An agreement between Bulgaria and Turkey on the readmission of refugees is a document outside the terms of the joint declaration between the EU and Turkey, Buchvarova said in an interview with public broadcaster Bulgarian National Radio.
Buchvarova said that she had carefully studied the statement by Turkish president Recep Tayyip Erdogan on May 24 that Ankara would scrap a migrant readmission deal with the EU unless the 28-member bloc authorises visa-free travel for Turkish citizens.

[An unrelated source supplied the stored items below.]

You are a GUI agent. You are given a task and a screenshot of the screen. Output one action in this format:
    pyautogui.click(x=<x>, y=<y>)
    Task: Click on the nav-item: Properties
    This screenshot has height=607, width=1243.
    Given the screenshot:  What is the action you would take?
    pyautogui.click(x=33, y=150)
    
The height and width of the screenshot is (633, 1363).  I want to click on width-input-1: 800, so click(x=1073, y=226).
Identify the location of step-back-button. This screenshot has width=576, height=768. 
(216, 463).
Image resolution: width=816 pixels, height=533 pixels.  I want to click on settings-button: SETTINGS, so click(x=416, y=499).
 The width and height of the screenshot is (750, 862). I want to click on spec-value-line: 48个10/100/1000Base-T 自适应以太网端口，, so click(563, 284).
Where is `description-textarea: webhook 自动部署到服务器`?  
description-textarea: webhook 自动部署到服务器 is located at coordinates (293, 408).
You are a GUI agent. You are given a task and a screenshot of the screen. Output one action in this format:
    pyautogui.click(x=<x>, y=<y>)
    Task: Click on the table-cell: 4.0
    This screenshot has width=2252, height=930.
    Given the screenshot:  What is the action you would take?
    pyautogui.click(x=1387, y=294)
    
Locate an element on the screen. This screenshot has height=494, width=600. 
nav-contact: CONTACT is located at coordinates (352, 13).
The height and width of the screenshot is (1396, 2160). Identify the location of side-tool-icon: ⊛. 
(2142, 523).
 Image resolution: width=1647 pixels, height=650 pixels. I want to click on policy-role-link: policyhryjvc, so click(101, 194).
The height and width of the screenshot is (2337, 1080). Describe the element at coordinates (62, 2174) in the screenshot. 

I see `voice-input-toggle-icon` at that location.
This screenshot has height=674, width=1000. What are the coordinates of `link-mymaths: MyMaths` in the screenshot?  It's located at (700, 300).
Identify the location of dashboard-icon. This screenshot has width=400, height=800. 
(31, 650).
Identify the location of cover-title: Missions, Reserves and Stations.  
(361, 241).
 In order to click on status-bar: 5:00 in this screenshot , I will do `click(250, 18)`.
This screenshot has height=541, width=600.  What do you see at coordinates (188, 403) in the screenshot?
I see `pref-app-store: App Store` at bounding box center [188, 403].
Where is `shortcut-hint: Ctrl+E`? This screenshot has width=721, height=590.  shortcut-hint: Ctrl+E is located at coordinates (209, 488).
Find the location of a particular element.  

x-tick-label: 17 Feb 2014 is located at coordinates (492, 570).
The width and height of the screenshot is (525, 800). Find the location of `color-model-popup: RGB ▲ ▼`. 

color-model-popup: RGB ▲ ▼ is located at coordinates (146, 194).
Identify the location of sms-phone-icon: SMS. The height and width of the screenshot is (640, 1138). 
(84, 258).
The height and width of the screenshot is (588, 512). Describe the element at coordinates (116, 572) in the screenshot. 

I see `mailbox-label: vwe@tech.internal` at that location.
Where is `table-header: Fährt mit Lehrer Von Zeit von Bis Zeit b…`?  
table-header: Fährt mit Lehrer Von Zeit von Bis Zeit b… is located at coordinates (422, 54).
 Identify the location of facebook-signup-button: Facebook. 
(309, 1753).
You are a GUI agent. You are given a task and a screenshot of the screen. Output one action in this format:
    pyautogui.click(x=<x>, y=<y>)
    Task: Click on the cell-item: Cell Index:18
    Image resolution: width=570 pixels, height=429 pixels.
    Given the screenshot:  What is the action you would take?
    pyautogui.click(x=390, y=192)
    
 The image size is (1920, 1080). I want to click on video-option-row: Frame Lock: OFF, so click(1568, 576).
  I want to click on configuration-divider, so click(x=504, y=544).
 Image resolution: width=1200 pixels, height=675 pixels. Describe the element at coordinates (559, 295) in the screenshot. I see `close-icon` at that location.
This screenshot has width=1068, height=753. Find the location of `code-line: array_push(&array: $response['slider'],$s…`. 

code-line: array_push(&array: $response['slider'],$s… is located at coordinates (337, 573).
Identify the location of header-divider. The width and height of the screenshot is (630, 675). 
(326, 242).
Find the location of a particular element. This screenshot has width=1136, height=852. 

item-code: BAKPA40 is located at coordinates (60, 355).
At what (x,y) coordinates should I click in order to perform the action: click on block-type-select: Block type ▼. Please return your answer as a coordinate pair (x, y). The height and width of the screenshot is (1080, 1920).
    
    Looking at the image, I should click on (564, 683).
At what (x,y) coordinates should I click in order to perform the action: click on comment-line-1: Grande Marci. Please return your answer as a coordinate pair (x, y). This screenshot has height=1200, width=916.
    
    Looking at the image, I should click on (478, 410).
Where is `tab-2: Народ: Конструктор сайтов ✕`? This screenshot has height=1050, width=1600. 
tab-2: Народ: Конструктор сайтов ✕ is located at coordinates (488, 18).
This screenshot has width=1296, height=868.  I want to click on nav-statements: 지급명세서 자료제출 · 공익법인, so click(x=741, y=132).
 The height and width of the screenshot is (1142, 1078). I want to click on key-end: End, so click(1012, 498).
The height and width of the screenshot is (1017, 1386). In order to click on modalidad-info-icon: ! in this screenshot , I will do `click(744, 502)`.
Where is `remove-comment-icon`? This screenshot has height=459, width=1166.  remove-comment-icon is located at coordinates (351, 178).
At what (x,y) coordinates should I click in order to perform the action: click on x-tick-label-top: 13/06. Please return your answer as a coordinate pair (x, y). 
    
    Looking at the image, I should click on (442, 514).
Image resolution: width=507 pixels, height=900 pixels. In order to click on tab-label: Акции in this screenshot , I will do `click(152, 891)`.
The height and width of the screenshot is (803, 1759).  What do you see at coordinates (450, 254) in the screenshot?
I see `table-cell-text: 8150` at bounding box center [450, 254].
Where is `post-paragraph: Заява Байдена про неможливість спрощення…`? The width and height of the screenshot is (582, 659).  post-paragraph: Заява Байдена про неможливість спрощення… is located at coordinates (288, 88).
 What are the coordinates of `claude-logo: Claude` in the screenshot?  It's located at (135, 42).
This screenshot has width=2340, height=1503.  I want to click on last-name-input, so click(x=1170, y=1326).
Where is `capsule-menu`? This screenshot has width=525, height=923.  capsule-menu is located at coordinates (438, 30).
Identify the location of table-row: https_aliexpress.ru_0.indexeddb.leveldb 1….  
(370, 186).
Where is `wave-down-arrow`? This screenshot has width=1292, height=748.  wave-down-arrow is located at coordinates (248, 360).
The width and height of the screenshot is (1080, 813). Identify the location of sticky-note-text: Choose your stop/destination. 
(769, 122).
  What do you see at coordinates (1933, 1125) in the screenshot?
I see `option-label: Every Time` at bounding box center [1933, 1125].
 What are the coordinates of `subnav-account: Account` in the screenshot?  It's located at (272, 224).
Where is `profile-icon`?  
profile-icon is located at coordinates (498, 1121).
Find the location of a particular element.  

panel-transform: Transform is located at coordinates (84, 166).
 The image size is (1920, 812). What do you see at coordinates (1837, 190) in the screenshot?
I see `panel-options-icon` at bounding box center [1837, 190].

She said that Turkey had set the condition that if its requirement for visa liberalisation is not accepted, “there will be a suspension of documents, European, but without specifying whether this is also a matter of bilateral agreements. Judging by the very constructive dialogue that we have had recently with the Turkish side, I hope this does not happen”.
Buchvarova said that the new Turkish government had kept the same minister of foreign affairs, which she saw as a sign of continuity in policy.
She saw no direct risk of an increased number of refugees coming across the Turkish border into Bulgaria, “but we are monitoring the situation and we ready to change the arrangements that we have for security at the border”.
The extended fence at the Turkish border was nearing completion “and this in itself is extremely good protection,” Buchvarova said.
Buchvarova noted that the Bulgarian border is guarded jointly with the military. It remained to add permanent staff of the Border Police, which will reduce the number of seconded employees of the Interior Ministry, she said.
Overall, the total number of identified illegal migrants is about almost 30 per cent lower than it was last year, Buchvarova said.
Buchvarova said that the evacuation of the refugee camp at Idomeni in Greece was the result of that country’s policy to not leave large groups of migrants together in one place.
In practice, the Balkan route was closed at this time, but the process could be reversed, and people were looking for a way to Europe at the most vulnerable points of the protection of its external borders, she said.